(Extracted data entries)
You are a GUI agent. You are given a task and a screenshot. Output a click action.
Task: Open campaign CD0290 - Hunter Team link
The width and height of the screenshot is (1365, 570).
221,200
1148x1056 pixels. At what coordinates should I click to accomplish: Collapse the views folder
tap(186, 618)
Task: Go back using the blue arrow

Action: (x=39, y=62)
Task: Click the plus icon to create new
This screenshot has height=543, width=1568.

* * *

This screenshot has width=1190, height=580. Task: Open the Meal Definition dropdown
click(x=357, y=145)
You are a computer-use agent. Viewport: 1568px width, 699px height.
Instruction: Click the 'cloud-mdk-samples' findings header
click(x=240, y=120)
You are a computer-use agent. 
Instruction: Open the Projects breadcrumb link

▶ Brief
Could you reproduce, exactly, every line above from the line with "Instruction: Click the" to the line with "Instruction: Open the", and no other line? Both ends count.

▶ Response area
Instruction: Click the 'cloud-mdk-samples' findings header
click(x=240, y=120)
You are a computer-use agent. 
Instruction: Open the Projects breadcrumb link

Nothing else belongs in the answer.